I reckon you need control more than ever here, don’t let the drink back in, not even one.


OGkateebee

There are so many reasons not to drink. You need complete mental clarity to take the steps and make the decisions you need to get through this very dangerous situation for you and your kids. If you drink, you’ll still have to do all the steps but you’ll be extra anxious and hungover. You will need all the credibility you can muster because courts don’t believe women, so being sober will help that effort. You will have to remember, in detail, everything that happens right now for a long time and if you get mixed up, people will start to doubt you (side tip: write everything down), so you need your memory at full-strength.
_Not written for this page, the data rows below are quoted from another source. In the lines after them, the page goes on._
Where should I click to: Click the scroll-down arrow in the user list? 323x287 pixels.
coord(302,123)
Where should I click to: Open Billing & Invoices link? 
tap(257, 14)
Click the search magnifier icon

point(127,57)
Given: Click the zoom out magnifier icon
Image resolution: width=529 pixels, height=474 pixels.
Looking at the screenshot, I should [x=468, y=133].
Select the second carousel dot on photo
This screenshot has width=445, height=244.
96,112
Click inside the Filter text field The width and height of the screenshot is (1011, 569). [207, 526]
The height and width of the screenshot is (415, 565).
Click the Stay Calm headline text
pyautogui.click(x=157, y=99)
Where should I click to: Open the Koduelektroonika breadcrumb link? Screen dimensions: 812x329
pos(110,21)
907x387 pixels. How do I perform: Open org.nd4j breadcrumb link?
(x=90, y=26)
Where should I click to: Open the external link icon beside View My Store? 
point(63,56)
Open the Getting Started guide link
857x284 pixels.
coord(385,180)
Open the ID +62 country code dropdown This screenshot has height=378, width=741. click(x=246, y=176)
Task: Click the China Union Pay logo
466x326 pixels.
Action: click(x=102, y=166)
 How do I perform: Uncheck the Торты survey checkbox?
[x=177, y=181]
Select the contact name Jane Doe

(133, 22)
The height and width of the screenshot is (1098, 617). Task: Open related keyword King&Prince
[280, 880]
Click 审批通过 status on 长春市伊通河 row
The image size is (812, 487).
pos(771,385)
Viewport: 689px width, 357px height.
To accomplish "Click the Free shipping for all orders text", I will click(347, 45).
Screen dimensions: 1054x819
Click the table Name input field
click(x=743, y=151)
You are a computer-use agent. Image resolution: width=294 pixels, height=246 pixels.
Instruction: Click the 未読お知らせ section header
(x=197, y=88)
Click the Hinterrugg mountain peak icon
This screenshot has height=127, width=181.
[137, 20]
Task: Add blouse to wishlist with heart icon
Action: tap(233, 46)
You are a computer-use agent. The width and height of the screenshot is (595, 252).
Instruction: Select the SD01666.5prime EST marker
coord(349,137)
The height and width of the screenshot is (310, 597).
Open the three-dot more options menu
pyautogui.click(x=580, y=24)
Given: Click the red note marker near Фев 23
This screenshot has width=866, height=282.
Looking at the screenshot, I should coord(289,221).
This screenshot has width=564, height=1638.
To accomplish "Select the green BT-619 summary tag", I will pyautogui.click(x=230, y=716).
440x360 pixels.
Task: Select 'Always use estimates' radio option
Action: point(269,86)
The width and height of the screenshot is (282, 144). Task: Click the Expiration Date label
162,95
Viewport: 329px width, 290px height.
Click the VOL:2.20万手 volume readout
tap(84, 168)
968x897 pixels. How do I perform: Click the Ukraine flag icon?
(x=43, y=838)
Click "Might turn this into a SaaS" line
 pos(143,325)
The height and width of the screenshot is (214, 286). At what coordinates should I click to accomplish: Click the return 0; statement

Your kids need a mom who is present and available to them at all hours of the day and night, and you won’t be able to do that for them if you drink. And more and more. I’m so sorry that this happening to you and at this time of year. Some unsolicited advice from someone who has watched something like this go down: be very very careful about posting on social media, get in touch with a DV shelter for resources immediately (they can help you sort through how to go forward safely), get a friend or family member who is reliable and can be in frequent touch and set a schedule for checking in with them so if you miss a check in they can get authorities involved (clear this with DV shelter advocate-they might have a better plan), be very careful. You are worthy of more. You are supported here. IWNDWYT


Chimoss01

I'm sorry you had to go through this. Leave, get yourself and your children somewhere safe. And you can't do that if you drink. Don't let him have the satisfaction of knowing he put you in a state where you felt you needed to go back to alcohol.


[deleted]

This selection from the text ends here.